*Task to complete*.
Repeat the lines below verbatim, beginning with the line containing "Screen dimensions: 382x282" and ending with the line containing "[x=399, y=85]", with both of those lines included.

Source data

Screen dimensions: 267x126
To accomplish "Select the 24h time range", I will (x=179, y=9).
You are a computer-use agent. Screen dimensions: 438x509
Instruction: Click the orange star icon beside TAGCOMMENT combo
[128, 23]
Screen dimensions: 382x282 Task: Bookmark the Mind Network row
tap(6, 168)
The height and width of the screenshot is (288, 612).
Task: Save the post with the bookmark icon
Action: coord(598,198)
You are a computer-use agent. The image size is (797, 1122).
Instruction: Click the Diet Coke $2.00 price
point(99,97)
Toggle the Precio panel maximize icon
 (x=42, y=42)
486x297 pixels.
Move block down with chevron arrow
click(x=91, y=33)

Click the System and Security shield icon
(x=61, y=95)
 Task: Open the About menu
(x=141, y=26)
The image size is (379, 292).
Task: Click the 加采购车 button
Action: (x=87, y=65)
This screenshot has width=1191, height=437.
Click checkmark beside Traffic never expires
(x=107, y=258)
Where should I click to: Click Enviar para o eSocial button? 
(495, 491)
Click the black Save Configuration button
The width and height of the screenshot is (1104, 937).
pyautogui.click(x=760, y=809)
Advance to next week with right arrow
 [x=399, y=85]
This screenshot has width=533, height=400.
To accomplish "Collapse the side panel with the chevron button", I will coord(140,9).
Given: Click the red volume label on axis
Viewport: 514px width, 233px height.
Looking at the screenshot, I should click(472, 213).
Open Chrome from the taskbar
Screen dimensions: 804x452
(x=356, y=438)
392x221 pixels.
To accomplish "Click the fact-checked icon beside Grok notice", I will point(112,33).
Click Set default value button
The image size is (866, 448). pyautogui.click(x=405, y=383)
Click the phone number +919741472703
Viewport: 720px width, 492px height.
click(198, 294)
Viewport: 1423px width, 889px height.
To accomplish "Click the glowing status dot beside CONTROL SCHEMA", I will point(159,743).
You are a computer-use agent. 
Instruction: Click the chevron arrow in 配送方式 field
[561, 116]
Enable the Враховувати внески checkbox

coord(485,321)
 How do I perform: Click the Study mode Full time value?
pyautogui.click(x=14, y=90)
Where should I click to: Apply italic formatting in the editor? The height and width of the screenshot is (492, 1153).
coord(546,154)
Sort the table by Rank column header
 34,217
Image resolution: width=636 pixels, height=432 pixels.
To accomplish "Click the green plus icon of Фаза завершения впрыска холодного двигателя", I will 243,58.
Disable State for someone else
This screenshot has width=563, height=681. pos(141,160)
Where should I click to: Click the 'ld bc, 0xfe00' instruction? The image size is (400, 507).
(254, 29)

*Reply to the exercise*.
Screen dimensions: 382x282 Task: Bookmark the Mind Network row
tap(6, 168)
The height and width of the screenshot is (288, 612).
Task: Save the post with the bookmark icon
Action: coord(598,198)
You are a computer-use agent. The image size is (797, 1122).
Instruction: Click the Diet Coke $2.00 price
point(99,97)
Toggle the Precio panel maximize icon
 (x=42, y=42)
486x297 pixels.
Move block down with chevron arrow
click(x=91, y=33)

Click the System and Security shield icon
(x=61, y=95)
 Task: Open the About menu
(x=141, y=26)
The image size is (379, 292).
Task: Click the 加采购车 button
Action: (x=87, y=65)
This screenshot has width=1191, height=437.
Click checkmark beside Traffic never expires
(x=107, y=258)
Where should I click to: Click Enviar para o eSocial button? 
(495, 491)
Click the black Save Configuration button
The width and height of the screenshot is (1104, 937).
pyautogui.click(x=760, y=809)
Advance to next week with right arrow
 [x=399, y=85]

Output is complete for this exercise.